- Opening Delimiter -

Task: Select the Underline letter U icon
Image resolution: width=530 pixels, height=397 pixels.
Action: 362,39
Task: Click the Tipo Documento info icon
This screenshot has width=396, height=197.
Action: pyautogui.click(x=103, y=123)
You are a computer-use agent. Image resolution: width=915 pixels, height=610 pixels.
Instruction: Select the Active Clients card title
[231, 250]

- Closing Delimiter -

■ Exercise goal ■
Taking the line with "Image resolution: width=530" as the first, copy every line through the end of the entries above exactly, with no others.

■ Written solution ■
Image resolution: width=530 pixels, height=397 pixels.
Action: 362,39
Task: Click the Tipo Documento info icon
This screenshot has width=396, height=197.
Action: pyautogui.click(x=103, y=123)
You are a computer-use agent. Image resolution: width=915 pixels, height=610 pixels.
Instruction: Select the Active Clients card title
[231, 250]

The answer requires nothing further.